Through the partnership, the Loblaw team developed a detailed vendor survey that requested from its more than 250 vendors, among other things, information on the scientific name of every fish and shellfish species in vendors’ products, the fishing area from which the species were sourced, and the type of gear used. Using criteria on an internally developed ladder of continuous improvement towards sustainability, Loblaw, WWF-Canada and scientific advisor Dr. Jeffery Hutchings reviewed and assessed the sustainability of more than 100 species and stocks, to help determine which of the 2,500 products did not meet a minimum bar for sustainability. WWF counselled Loblaw to engage Dr. Hutchings, a fisheries biologist at Dalhousie University, to ensure that the decisions were based on sound scientific advice.
According to Juliana Dutkay, strategic partnerships manager at WWF-Canada, the products fell along a spectrum of sustainability, making some choices easy and others more difficult. For example, MSC-certified products were automatically approved for sourcing. On the other hand, five at-risk species— shark, skate, Chilean sea bass, orange roughy, and American red snapper—were temporarily removed from the company’s shelves until a sustainable source could be found. But most products fell somewhere in the middle, and rather than using an exclusionary sourcing method to delist these products, Loblaw worked with suppliers to drive fisheries improvements.
Jarmila Becka Lee, sustainable seafood advisor at WWF-Canada, explained the company’s approach, “WWF and Dr. Hutchings presented recommendations to Loblaw on which seafood sources were considered sustainable. Loblaw then went to their suppliers and described the kind of conditions that the company required for its sourcing. Rather than not sourcing certain seafood products at all, the company looked to find more responsible sources.”
The company is gradually driving progress. In 2010, early in its seafood commitment, the Loblaw stocked 22 MSC-certified products. By 2011, 73 products carried the MSC logo. Today, 133 MSC-certified wild-caught seafood products are on the store’s shelves, more than any other Canadian retailer. Loblaw was the first North American retailer to offer ASC-certified tilapia in January 2013 and first to offer ASC-certified salmon in April 2014.
Notable progress has even been achieved with products that initially fell below the sustainability bar. In the case of Chilean sea bass, the company found a suitable alternative two years after removing the species from its stores. In 2012, Loblaw reintroduced Chilean sea bass that could be procured from two MSC-certified fisheries. With WWF and Dr. Jeff Hutchings’s strategic guidance, the company continues to seek out ways to play a leading role in driving the seafood industry toward responsible harvesting of both wild and farmed seafood. For instance, supporting the 3PS Cod Fisheries Improvement Project.
FIP engagement in the cod fishery
In January 2011, WWF and Icewater, a groundfish company based in Newfoundland and North America’s largest processor of Atlantic cod, started Canada’s first FIP in the 3Ps cod fishery in Newfoundland.
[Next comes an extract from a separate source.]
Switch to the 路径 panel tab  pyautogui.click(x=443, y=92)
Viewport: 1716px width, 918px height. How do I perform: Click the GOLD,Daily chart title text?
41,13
Loblaw supported the FIP by committing to source from it. With most of the cod stocks in the region still depleted or slowly recovering from collapse in the 1990s, the project set out an aggressive conservation action plan over a three-year period. In March 2014, it became Newfoundland’s only commercial cod fishery to enter full assessment against the MSC standard, with an anticipated certification in 2016.